_Required actions_:
[1] In the forum post, who is named as the new DA of Suffolk County, MA?
[2] Quote the forum post word for word, starting at "I find it alarming" and ending at "these destructive behaviors.".

----- Excerpted passage -----

@idaho Your thread reminded me of this video that I flagged a while ago, but didn’t take the time to watch until tonight.
“We’re running a concentration camp without barbed wire, up to and including the medical experiment of poisoning these people with drugs. I don’t know how else to put it, and it’s infuriating.”
Conditions in cities that I grew up knowing as jewels of the country are deteriorating. What’s happening today hasn’t happened in generations of life in America. Medieval diseases eradicated via sanitation, long before vaccines were developed, are returning. Today, in the year 2019 in the United States of America, we have large populations of people living in our wealthiest cities without sewage. Couple this lack of sewage with people who are allowed to be out-of-their-minds on hard drugs, and the problem becomes severe. How severe? Typhus and Bubonic Plague severe.
I find it alarming that people still seem to be rushing to similar policies, all under the pretense of compassion. My sister-in-law campaigned hard for Rachel Rollins, the new DA of Suffolk County, MA. She’s getting the ball rolling on decriminalizing destructive behavior. She campaigned on it, and won. Maybe it will work out great, who am I to say?
I don’t believe it is compassionate to implement policies that create the conditions documented in this video. I don’t see how it is compassionate to the people who work hard to carve out a life there. I don’t see how it is compassionate to the people who struggle and end up on the street, addicted to drugs and unable to break the cycle. I particularly fail to see the compassion in policies that seem to have the clear effect of incentivizing these destructive behaviors.
How difficult must it be to work as a first responder in a city like Seattle, San Francisco or Los Angeles? Imagine risking your life to get a violent person off of the street, only to have to risk your life again to arrest them the next time, all because their violent behavior didn’t merit prosecution. Imagine doing this 30 times, or 50 times. Sure, the risk is spread across the entire force, but why is this necessary? Why is this compassionate?
Maybe this is all conservative propaganda and I’m just a sucker for asking these questions. I welcome anyone who can offer an explanation for the outcomes we see here.

----- Source data -----

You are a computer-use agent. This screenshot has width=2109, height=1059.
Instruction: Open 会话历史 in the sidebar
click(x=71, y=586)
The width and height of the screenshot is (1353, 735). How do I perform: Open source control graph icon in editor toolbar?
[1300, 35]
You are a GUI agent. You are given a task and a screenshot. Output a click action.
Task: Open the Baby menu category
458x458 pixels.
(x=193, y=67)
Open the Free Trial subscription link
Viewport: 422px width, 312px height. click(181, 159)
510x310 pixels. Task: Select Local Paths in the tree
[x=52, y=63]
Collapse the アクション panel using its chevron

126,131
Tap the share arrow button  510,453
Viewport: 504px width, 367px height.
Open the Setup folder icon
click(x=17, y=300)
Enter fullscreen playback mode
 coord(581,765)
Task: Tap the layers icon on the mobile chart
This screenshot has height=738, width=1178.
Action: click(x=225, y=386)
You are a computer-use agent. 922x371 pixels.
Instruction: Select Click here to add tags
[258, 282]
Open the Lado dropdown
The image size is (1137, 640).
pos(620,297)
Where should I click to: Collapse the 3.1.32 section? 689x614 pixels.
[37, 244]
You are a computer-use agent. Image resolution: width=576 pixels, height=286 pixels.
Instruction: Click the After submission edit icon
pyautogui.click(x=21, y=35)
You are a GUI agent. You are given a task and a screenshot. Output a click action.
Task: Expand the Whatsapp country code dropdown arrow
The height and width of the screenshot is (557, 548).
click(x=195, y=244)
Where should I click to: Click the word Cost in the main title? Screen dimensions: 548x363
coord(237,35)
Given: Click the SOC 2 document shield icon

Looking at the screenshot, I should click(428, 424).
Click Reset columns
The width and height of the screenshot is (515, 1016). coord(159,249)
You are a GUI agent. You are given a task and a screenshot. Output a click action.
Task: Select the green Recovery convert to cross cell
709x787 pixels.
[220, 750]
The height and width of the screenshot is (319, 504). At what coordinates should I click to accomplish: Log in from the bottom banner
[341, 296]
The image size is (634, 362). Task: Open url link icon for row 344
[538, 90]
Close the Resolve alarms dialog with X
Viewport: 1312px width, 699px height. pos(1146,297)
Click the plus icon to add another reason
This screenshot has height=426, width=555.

-----

_Answers for each item_:
[1] Rachel Rollins

[2]
I find it alarming that people still seem to be rushing to similar policies, all under the pretense of compassion. My sister-in-law campaigned hard for Rachel Rollins, the new DA of Suffolk County, MA. She’s getting the ball rolling on decriminalizing destructive behavior. She campaigned on it, and won. Maybe it will work out great, who am I to say?
I don’t believe it is compassionate to implement policies that create the conditions documented in this video. I don’t see how it is compassionate to the people who work hard to carve out a life there. I don’t see how it is compassionate to the people who struggle and end up on the street, addicted to drugs and unable to break the cycle. I particularly fail to see the compassion in policies that seem to have the clear effect of incentivizing these destructive behaviors.